Part 6 of 10: Finding the Rhythm That Actually Works
Several weeks into building my Pomodoro timer, I’d accumulated a lot of practices:
Session retrospectives. Code review. Verification checklists. Quick reference guides. Gap tracking.
But I was about to discover that the most important practice was also the simplest:
Stop when the timer goes off.
The Meeting That Never Ends
Before I instituted two-hour sessions, my work with Claude looked like this:
9:00 PM: “Let’s implement the settings panel.”
9:47 PM: “This is going great!”
11:23 PM: “Wait, why is the timer state getting reset?”
1:08 AM: “I’m just going to fix this one last thing.”
2:34 AM: “How did we get here?”
The next morning, I’d look at what we’d built. Some of it was good. Some of it was nonsense. Most of it required rework.
The problem wasn’t the code Claude wrote. The problem was that I’d let us wander for five and a half hours without stopping to assess direction.
It was like staying in a meeting that should have ended hours ago, but everyone keeps saying “just one more thing.”
The Forcing Function
Two-hour sessions seemed arbitrary when I first tried them. Why two hours? Why not “until we finish the feature”?
But that’s exactly why it worked: it was arbitrary.
The timer going off wasn’t a suggestion. It was a forcing function.
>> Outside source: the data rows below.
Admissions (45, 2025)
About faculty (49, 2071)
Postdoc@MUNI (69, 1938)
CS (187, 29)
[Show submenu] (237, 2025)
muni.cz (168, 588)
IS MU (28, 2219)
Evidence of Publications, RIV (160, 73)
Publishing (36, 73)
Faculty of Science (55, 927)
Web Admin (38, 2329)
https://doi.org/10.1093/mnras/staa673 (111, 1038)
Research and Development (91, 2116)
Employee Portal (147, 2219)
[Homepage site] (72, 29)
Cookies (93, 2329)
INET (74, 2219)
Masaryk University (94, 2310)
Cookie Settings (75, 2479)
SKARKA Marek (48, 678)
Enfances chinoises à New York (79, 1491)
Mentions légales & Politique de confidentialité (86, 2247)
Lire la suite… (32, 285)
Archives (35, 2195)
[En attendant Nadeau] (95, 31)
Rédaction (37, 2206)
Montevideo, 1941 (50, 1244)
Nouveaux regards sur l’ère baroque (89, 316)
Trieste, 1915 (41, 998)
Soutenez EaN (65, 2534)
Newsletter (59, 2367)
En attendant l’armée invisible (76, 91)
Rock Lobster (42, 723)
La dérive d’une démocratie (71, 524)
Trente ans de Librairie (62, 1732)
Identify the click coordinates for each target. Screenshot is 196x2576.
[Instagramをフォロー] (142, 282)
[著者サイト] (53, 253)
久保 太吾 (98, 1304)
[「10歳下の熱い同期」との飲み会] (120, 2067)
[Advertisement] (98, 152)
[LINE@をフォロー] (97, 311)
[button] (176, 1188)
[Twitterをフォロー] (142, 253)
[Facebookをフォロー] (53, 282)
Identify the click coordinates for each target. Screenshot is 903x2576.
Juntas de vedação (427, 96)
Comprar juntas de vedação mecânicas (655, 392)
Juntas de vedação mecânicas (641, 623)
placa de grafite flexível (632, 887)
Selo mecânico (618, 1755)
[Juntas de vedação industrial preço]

At the two-hour mark, we stopped. Didn’t matter if we were mid-feature. Didn’t matter if we were “almost done.” In fact, I would watch the clock and look for good stopping points when we got close. I don’t like having code in my repository that has not been verified and tested.
Stop. Document current state. Plan next session.
The first few times, this felt wasteful. We’d have momentum! Why stop?
But here’s what I learned: momentum isn’t always good.
Sometimes momentum is just speed in a random direction.
The Todo List That Tells the Truth
At the start of each two-hour session, Claude builds a todo list.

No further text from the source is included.